START GIVEN RECORDS
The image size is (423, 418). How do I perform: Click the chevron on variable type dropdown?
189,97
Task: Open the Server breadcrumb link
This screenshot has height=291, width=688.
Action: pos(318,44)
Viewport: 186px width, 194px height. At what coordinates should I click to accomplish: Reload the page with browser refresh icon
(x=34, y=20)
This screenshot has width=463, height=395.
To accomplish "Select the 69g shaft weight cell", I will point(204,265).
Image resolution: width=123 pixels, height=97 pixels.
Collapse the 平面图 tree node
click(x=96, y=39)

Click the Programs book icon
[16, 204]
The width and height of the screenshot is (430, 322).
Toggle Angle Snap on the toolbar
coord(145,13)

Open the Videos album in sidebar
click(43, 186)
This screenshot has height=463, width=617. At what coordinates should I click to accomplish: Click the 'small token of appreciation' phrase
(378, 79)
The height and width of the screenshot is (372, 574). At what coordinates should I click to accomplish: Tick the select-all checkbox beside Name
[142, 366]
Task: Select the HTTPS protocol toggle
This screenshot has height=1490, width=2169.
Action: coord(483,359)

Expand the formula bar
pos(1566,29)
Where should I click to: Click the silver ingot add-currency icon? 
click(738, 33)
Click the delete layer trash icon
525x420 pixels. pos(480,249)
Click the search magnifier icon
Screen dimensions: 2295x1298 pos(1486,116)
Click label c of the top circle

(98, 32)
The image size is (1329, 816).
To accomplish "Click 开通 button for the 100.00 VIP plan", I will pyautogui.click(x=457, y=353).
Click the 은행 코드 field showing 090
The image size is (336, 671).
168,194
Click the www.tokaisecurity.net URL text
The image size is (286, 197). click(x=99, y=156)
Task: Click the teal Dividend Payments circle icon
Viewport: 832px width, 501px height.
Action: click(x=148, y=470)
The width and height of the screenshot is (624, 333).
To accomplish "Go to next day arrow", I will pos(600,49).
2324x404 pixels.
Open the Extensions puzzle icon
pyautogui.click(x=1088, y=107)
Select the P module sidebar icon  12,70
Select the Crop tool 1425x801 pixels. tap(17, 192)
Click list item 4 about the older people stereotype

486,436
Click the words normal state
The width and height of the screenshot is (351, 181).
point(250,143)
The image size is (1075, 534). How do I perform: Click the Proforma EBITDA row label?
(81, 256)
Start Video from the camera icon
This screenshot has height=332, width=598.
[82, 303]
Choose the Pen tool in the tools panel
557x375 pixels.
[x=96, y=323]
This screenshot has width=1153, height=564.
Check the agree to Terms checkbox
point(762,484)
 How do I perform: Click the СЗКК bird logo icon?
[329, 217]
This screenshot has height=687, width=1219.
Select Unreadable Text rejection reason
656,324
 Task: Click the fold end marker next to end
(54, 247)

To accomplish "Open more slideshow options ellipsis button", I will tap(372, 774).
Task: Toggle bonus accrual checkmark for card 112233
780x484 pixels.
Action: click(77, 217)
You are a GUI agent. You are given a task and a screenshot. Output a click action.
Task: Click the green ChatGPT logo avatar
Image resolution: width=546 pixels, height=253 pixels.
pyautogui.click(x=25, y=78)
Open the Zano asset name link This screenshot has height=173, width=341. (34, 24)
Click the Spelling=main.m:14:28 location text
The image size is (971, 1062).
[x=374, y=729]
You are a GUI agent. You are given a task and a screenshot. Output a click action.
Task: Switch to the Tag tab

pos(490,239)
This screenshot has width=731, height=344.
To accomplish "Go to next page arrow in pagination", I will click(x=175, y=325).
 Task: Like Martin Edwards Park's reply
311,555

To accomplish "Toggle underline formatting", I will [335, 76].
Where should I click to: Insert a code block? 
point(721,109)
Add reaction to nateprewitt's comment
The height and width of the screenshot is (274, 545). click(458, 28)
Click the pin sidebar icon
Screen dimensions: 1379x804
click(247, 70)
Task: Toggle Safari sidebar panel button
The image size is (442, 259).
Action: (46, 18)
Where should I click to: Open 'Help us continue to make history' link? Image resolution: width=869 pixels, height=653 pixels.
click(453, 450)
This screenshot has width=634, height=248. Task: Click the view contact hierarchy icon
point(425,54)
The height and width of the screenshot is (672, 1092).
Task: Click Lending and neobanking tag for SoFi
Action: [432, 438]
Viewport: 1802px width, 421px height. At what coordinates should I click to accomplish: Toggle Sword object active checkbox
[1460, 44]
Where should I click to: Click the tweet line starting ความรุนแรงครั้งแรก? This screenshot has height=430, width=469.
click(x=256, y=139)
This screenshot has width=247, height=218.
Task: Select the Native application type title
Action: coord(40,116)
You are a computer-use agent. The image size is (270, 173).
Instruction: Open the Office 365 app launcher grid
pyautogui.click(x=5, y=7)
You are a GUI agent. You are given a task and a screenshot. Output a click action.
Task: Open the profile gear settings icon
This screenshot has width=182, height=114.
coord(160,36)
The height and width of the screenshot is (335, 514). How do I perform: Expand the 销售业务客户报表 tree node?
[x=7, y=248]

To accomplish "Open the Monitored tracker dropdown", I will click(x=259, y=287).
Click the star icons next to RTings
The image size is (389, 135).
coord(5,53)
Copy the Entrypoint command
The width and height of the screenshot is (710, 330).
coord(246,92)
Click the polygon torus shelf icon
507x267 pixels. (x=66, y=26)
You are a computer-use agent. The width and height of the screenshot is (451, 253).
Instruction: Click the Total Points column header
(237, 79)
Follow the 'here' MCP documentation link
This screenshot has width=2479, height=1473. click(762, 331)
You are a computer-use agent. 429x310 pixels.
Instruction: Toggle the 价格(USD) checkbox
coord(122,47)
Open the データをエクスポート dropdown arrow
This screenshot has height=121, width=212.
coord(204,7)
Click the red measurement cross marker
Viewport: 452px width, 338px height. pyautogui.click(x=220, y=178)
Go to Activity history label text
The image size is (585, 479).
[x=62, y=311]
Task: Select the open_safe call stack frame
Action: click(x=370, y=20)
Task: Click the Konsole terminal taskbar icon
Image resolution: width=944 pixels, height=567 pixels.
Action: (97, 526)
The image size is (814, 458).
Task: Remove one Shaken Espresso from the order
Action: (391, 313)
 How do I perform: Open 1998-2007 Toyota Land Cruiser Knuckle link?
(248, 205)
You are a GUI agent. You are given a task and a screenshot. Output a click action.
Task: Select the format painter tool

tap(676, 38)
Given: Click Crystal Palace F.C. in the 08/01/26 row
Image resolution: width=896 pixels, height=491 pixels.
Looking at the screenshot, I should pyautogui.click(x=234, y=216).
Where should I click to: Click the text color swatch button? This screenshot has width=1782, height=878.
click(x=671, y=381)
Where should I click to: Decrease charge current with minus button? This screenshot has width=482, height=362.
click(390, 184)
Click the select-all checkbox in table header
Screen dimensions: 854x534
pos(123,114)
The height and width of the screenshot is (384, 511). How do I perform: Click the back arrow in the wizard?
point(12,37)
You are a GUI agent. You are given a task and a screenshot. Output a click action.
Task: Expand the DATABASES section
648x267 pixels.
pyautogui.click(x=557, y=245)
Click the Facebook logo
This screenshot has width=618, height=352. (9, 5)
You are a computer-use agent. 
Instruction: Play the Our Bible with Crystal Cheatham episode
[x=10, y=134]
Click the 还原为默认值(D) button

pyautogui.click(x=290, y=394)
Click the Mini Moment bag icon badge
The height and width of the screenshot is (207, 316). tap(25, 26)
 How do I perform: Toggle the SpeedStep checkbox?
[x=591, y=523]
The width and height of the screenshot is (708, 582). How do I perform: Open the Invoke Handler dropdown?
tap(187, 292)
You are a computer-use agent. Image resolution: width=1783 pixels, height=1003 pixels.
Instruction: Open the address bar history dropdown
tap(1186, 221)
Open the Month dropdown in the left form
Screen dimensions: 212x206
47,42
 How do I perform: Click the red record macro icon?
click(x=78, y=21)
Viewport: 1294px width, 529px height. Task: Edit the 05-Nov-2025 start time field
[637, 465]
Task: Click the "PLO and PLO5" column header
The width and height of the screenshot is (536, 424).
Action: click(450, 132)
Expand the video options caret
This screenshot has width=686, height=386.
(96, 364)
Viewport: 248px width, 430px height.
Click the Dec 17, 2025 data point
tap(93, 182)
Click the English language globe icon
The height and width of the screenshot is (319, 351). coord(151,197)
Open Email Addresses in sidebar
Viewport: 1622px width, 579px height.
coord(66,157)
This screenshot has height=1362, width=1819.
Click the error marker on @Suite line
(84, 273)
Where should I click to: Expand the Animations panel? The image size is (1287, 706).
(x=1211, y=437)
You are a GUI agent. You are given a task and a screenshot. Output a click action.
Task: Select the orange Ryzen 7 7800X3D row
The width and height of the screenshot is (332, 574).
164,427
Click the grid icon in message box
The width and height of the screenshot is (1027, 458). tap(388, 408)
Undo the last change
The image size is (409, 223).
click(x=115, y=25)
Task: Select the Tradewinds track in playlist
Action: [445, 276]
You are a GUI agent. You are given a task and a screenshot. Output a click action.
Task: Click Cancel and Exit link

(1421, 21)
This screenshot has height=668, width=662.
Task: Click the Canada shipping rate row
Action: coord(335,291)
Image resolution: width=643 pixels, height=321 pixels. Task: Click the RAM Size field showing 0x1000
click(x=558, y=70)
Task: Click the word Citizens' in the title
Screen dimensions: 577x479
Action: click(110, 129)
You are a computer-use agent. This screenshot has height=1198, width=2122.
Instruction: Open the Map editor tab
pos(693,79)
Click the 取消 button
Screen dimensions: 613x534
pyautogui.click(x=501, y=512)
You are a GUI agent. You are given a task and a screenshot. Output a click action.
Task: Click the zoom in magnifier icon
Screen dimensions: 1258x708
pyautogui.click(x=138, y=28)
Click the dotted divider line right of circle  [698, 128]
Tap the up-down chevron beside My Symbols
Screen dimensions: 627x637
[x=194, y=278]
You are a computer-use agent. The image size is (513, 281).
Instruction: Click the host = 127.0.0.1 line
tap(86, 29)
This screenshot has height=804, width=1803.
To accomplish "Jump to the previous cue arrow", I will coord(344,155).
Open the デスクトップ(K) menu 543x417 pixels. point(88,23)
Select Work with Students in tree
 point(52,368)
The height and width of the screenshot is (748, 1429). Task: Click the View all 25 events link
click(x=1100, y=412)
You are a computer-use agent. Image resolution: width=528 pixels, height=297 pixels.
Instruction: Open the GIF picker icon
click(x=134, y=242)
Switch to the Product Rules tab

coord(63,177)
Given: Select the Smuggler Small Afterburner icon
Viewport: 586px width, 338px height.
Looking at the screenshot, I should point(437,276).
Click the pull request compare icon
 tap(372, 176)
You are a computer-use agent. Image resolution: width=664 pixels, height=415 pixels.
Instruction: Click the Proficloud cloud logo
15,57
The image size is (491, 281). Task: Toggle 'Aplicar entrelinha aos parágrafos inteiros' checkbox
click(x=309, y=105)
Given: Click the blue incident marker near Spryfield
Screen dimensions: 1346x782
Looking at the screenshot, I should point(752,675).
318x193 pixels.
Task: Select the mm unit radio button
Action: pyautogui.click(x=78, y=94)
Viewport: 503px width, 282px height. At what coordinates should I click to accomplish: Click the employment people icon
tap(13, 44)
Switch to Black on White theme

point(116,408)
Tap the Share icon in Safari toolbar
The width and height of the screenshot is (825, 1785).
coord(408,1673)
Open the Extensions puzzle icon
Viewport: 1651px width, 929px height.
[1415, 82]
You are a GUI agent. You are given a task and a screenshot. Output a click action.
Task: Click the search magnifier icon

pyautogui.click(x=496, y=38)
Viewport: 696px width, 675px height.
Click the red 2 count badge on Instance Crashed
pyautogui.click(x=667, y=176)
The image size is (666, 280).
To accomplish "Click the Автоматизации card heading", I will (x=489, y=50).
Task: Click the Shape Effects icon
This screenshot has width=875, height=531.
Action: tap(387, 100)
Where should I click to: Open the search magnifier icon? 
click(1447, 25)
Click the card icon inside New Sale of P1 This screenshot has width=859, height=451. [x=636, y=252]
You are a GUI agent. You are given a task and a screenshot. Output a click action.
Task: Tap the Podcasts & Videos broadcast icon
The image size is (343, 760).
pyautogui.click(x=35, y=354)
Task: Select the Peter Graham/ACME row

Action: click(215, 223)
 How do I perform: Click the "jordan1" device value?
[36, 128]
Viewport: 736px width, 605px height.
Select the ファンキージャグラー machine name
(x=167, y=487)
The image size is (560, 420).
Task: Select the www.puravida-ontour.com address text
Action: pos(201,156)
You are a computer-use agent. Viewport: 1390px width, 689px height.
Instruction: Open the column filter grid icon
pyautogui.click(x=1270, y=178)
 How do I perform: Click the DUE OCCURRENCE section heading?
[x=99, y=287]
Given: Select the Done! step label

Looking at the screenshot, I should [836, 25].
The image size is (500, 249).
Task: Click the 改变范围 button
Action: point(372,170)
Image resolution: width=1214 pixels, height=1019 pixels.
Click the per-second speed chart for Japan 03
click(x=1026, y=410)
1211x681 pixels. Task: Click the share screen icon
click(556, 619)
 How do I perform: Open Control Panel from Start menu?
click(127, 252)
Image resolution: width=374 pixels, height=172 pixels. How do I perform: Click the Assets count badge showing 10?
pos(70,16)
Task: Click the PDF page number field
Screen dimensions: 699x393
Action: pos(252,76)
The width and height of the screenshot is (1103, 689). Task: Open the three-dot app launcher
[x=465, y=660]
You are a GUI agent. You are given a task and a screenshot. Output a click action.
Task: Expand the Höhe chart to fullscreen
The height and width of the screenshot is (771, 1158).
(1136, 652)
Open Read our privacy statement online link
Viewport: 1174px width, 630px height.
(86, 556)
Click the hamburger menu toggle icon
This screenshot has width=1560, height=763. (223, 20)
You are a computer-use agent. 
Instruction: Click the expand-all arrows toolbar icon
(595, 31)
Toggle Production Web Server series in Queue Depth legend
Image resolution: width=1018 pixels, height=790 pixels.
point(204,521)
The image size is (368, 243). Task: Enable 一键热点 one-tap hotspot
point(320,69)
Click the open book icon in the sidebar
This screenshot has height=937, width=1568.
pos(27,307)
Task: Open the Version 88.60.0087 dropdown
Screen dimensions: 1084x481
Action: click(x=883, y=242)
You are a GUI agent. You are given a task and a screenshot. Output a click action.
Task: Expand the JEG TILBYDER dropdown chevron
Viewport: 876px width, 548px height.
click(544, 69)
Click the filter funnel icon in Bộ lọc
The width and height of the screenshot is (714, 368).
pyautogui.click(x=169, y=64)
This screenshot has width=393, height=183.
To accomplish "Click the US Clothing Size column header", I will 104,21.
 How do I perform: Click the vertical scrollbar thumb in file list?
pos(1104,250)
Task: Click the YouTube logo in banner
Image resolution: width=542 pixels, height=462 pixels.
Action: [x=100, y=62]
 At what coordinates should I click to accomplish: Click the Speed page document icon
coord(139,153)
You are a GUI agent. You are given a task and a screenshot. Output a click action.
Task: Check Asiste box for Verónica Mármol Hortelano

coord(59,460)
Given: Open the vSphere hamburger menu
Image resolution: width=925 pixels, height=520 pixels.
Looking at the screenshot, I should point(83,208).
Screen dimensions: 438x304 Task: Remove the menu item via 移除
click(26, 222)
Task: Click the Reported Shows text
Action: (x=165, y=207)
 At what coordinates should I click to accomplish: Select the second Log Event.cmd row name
END GIVEN RECORDS
**YOUR OBJECTIVE**
Starting at the first of the entries and stopping after the line that contains "coord(145,13)", give those lines again with "chevron" replaced by "arrow" and everything else unchanged.

**REPLY**
The image size is (423, 418). How do I perform: Click the arrow on variable type dropdown?
189,97
Task: Open the Server breadcrumb link
This screenshot has height=291, width=688.
Action: pos(318,44)
Viewport: 186px width, 194px height. At what coordinates should I click to accomplish: Reload the page with browser refresh icon
(x=34, y=20)
This screenshot has width=463, height=395.
To accomplish "Select the 69g shaft weight cell", I will point(204,265).
Image resolution: width=123 pixels, height=97 pixels.
Collapse the 平面图 tree node
click(x=96, y=39)

Click the Programs book icon
[16, 204]
The width and height of the screenshot is (430, 322).
Toggle Angle Snap on the toolbar
coord(145,13)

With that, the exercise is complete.